As he passed the college campus, with its motley group of buildings—dingy red brick of forty years’ standing, and the impudent modernity of Bedford stone with trimmings of terra cotta and Carthage marble—he caught sight of Dr. Schubert’s mud-bespattered buggy. The grey mare, these ten years a stranger to the restraining tether, nosed contentedly in the snow for the succulent sprigs that were already making their appearance among the exposed roots of the huge old elms. From the opposite side of the street the family physician waved a driving glove.

“Wait a minute, David.” He made his way cautiously through the ooze of the crudely paved avenue. “I was on my way out to your house.

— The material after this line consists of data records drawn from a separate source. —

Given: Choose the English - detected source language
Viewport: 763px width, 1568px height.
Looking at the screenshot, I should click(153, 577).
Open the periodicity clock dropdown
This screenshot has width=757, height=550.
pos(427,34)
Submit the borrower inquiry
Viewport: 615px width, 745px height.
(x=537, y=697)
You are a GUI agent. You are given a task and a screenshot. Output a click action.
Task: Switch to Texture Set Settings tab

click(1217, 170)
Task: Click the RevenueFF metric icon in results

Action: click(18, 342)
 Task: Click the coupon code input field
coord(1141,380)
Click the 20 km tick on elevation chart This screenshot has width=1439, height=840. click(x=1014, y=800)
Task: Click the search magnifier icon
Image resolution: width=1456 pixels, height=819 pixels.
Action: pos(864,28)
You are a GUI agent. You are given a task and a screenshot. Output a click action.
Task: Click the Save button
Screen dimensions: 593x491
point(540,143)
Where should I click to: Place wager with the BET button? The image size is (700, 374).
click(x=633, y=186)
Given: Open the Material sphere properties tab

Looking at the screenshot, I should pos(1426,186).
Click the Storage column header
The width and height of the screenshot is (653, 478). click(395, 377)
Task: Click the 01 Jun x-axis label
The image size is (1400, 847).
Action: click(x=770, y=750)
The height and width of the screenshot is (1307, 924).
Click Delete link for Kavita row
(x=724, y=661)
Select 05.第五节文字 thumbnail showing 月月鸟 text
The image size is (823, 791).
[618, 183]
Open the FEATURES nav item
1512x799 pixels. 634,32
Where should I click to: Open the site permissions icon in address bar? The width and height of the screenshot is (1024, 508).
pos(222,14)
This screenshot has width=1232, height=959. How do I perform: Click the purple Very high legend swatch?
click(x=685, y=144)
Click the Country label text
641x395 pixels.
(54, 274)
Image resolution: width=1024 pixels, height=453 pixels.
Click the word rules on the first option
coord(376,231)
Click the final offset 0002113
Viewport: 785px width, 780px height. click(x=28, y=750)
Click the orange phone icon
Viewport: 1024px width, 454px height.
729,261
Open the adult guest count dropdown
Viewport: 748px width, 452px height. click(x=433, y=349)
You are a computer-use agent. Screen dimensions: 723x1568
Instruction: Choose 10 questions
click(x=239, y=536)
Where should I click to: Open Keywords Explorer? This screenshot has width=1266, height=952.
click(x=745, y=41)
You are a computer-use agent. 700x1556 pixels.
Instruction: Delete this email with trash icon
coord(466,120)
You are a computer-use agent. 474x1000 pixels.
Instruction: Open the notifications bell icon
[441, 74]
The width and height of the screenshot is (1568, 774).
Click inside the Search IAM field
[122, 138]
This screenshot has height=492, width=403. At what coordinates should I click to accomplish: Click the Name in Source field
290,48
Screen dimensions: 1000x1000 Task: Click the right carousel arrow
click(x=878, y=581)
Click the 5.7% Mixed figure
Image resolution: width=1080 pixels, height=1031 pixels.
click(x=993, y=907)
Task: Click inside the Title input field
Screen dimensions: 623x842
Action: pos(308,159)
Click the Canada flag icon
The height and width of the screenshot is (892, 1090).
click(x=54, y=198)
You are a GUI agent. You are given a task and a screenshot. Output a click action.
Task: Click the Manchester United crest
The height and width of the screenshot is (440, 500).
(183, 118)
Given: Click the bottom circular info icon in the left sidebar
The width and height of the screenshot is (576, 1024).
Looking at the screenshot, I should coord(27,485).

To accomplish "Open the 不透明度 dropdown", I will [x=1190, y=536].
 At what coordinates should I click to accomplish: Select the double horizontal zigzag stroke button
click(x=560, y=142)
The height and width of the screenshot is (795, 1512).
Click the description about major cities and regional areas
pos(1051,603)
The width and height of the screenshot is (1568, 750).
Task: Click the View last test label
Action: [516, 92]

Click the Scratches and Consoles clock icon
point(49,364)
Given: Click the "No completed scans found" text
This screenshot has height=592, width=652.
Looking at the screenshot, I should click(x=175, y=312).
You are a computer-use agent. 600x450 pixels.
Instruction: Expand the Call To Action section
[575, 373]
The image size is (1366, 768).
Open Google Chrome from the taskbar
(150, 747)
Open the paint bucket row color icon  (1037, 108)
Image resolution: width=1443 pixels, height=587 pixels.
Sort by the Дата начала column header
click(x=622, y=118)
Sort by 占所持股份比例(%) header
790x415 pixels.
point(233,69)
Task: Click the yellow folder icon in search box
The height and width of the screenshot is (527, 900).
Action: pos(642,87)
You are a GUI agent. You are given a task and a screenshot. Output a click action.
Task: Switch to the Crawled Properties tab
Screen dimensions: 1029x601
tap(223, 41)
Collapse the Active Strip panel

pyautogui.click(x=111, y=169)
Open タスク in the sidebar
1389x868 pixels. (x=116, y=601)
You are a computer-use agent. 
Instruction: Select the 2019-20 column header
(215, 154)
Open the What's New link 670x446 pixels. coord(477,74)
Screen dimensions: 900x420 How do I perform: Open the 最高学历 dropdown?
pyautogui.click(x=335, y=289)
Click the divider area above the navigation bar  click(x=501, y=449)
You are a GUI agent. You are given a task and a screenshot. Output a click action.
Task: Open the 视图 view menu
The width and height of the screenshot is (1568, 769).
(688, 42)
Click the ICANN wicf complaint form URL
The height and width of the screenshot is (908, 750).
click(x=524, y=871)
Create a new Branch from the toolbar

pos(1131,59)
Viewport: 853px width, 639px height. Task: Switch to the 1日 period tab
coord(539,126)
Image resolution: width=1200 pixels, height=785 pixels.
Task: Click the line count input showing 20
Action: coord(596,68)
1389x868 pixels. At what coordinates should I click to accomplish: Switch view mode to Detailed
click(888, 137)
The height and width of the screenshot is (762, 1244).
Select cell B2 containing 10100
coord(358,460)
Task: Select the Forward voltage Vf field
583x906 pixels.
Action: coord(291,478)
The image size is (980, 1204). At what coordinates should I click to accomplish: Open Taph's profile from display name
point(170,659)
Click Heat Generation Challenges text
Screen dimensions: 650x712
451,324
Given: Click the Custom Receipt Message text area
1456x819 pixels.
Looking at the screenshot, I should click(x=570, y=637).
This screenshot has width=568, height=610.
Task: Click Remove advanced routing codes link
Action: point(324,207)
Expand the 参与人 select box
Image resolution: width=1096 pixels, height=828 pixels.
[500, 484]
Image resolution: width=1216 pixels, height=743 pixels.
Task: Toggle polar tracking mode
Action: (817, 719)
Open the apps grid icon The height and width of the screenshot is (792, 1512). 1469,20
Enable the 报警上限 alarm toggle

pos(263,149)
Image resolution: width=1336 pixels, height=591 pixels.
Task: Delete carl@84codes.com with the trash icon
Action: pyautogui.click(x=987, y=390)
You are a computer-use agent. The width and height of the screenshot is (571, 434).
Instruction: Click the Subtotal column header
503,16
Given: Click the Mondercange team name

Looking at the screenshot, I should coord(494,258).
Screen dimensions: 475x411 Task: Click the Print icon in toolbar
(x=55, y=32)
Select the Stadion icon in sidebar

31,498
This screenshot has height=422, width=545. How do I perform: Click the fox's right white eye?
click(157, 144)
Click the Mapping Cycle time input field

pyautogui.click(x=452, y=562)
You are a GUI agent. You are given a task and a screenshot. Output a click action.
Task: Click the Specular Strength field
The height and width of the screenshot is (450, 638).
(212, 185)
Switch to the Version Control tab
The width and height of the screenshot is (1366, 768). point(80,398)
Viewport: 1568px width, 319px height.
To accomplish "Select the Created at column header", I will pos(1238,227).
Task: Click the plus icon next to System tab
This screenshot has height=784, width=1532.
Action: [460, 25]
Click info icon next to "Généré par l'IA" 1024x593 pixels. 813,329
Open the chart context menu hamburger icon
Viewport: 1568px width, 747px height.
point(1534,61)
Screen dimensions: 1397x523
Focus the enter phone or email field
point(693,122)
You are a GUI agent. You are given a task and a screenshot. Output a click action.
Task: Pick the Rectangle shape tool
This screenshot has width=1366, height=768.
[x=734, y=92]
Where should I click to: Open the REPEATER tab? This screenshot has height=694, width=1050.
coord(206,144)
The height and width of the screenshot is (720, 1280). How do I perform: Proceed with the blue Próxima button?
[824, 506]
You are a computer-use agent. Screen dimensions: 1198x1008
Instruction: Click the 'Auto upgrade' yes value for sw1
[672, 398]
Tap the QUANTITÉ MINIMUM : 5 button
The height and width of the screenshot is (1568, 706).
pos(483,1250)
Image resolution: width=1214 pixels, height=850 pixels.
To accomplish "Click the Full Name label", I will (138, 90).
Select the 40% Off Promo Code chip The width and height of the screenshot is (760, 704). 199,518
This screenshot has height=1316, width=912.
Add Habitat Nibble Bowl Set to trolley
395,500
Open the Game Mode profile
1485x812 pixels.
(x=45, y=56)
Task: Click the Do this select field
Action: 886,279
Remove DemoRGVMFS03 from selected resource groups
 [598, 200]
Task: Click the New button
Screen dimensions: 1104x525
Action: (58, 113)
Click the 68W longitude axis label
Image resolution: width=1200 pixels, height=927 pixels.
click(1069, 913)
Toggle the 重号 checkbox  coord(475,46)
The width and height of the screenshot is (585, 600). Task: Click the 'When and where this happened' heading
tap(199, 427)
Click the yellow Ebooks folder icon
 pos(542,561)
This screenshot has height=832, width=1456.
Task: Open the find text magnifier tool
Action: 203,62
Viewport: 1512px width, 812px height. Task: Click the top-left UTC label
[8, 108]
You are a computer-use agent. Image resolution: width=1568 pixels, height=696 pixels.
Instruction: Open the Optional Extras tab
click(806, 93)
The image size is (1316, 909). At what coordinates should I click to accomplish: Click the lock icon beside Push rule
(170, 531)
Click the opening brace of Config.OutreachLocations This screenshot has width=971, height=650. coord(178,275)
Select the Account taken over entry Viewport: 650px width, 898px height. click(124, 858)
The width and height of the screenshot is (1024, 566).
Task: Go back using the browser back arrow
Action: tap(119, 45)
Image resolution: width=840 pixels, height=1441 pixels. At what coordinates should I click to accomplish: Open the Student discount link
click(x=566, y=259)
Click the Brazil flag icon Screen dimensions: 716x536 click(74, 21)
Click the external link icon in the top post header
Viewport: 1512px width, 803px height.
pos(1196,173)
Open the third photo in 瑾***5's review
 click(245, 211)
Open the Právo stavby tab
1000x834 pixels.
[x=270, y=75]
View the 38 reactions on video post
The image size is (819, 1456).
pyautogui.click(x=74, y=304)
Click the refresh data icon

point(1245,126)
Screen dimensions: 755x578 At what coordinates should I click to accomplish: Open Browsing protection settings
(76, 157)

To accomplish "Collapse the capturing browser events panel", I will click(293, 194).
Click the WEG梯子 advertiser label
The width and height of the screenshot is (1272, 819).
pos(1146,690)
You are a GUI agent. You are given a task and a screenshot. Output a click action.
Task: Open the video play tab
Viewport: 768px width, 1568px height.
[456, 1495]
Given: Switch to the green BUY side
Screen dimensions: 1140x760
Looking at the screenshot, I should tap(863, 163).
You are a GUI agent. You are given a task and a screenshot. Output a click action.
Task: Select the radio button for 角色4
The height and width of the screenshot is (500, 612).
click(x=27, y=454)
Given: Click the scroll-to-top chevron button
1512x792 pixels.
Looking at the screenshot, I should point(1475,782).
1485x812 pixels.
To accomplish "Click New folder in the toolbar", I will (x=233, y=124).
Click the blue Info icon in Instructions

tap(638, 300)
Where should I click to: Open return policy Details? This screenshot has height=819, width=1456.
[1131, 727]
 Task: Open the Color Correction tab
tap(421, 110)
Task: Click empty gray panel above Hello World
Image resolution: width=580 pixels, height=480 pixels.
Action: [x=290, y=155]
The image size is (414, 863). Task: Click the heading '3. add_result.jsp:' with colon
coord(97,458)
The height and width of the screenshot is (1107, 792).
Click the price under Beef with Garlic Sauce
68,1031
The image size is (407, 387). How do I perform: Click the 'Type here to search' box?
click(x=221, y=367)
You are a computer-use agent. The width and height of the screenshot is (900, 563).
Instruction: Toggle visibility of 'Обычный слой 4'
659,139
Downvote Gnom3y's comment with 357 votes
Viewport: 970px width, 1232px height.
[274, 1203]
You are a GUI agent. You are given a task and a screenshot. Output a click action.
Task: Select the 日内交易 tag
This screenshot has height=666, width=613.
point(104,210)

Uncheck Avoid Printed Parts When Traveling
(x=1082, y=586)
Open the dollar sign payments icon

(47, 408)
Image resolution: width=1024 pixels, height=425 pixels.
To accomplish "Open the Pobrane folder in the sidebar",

Stopped to look in on a pneumonia that kept me up nearly all night. Does Mrs. Trench still want to rent the cottage? Or is it true that Sylvia and Penrose are coming back?”

“They are well pleased with Detroit. And my wife is most anxious for a tenant. You know, Doctor, she draws the line on children and dogs.”

“We ought to be able to close a very satisfactory deal. My old friend, Griffith Ramsay, spent the night with us. He’s out here from New York—some legal business connected with the mines at Olive Hill, for a client of his, a Mrs. Ascott. The lady is recently widowed, and in need of some kind of diversion. I had been telling him about my experiments, my need for a competent assistant in the laboratory, and he arrived at the conclusion that these two needs would neutralize each other. Mrs. Ascott, having a large financial stake in the mines, would be interested in the possibility of increasing the value of soft coal. The more he though about it, the greater his enthusiasm. The one thing in the way, he thought, would be a suitable place for her to live. That was when Vine Cottage popped into my mind. I’ll send him around to the office to talk over the details of the lease with you.”